» Task objective
Please give nothing except the number of lines in the records below that include the word "computer".

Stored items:
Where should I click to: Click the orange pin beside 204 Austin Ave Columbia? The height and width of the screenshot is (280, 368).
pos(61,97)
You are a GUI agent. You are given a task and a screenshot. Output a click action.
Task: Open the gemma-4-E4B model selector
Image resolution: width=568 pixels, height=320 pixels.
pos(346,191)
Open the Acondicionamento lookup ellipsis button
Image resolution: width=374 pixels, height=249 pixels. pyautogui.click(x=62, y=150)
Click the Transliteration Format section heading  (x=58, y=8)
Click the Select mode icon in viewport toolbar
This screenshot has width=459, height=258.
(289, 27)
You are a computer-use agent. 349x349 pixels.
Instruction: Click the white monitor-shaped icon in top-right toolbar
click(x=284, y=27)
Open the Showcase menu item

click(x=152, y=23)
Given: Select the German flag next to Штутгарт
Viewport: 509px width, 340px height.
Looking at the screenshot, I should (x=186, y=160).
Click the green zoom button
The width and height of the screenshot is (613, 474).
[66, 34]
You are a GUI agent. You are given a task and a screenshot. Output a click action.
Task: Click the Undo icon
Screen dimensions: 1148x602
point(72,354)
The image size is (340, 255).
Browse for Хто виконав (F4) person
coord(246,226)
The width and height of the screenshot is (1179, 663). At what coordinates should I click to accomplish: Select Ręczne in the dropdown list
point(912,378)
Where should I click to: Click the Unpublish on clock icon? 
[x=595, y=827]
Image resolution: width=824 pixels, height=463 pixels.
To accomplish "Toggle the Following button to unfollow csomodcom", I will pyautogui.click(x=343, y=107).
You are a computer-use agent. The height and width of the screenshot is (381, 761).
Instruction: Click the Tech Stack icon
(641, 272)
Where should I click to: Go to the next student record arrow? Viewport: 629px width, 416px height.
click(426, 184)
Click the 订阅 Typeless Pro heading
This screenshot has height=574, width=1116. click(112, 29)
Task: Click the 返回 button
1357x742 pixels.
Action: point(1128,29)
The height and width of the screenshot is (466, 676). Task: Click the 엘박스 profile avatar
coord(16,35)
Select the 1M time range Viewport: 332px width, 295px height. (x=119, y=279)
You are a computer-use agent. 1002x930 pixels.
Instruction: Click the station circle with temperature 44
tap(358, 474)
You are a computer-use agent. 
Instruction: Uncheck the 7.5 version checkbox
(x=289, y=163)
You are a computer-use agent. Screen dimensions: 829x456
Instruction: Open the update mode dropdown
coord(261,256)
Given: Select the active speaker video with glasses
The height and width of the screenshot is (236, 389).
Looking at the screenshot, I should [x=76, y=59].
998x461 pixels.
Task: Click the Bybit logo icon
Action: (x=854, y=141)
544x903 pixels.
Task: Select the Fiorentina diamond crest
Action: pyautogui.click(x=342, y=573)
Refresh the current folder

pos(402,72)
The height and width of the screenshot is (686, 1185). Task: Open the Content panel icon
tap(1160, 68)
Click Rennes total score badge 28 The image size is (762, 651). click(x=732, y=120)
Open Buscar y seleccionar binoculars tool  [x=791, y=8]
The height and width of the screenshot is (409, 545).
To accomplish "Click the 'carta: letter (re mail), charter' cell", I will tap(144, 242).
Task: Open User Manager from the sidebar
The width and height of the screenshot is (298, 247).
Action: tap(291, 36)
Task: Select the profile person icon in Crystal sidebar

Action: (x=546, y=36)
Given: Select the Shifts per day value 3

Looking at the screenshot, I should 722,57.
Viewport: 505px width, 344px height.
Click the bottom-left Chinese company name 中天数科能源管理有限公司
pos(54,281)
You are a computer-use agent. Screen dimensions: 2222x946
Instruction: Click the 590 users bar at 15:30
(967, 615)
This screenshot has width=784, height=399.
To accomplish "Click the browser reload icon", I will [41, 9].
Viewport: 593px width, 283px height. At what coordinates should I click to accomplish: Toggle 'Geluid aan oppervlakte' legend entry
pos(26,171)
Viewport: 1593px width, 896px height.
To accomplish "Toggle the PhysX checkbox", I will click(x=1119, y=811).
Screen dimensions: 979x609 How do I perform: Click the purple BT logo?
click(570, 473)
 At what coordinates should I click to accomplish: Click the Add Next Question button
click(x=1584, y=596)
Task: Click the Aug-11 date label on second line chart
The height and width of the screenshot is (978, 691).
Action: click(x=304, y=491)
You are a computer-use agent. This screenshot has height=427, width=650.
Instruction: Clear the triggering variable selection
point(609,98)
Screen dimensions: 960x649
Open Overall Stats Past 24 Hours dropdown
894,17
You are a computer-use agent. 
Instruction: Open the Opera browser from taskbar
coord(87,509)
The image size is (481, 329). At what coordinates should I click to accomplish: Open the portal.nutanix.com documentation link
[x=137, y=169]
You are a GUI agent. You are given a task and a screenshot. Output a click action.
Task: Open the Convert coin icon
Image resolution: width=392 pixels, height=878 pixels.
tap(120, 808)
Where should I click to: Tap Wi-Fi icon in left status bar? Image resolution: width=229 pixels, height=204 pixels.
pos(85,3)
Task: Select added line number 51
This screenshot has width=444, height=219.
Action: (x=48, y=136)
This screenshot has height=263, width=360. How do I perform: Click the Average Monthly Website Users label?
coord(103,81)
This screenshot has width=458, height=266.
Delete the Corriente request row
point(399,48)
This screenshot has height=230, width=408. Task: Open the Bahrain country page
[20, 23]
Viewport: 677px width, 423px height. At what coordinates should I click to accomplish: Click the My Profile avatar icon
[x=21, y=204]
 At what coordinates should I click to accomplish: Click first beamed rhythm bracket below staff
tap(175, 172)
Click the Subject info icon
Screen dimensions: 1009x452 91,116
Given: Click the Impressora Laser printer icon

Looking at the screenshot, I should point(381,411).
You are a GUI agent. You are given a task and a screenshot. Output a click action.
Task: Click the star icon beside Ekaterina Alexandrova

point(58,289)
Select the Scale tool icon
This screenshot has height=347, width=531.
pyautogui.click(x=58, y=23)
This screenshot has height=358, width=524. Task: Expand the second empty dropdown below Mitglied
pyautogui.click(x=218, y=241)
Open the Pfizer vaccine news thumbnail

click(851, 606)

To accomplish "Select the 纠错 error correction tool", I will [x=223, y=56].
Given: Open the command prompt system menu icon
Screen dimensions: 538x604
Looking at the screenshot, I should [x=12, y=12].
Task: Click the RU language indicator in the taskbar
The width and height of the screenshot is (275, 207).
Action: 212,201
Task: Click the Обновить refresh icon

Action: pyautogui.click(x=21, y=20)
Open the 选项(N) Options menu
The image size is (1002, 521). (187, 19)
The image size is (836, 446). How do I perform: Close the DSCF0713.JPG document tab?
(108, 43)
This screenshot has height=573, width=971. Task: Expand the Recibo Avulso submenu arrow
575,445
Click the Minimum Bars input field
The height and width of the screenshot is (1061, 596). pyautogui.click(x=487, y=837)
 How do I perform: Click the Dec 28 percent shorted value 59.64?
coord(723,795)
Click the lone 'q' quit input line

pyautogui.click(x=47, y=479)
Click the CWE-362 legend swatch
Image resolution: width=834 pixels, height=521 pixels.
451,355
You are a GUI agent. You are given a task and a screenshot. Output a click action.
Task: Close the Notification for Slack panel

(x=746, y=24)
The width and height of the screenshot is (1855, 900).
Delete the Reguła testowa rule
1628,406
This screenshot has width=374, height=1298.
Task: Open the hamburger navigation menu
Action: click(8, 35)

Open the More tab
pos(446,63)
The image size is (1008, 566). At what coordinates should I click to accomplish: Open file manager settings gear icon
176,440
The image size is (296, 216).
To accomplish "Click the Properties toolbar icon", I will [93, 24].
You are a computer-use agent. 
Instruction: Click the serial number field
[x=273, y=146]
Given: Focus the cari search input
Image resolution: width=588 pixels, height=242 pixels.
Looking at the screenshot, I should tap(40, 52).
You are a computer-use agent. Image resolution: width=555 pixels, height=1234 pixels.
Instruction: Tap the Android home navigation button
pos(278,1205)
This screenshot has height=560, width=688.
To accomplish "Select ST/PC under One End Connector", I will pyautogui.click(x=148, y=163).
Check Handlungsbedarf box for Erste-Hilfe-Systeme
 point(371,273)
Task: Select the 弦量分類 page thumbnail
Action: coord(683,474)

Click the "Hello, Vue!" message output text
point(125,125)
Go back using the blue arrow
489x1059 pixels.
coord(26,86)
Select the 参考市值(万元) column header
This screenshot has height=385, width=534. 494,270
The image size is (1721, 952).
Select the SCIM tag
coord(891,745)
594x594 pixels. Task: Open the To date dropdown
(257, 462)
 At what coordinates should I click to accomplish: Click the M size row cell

» Answer box
10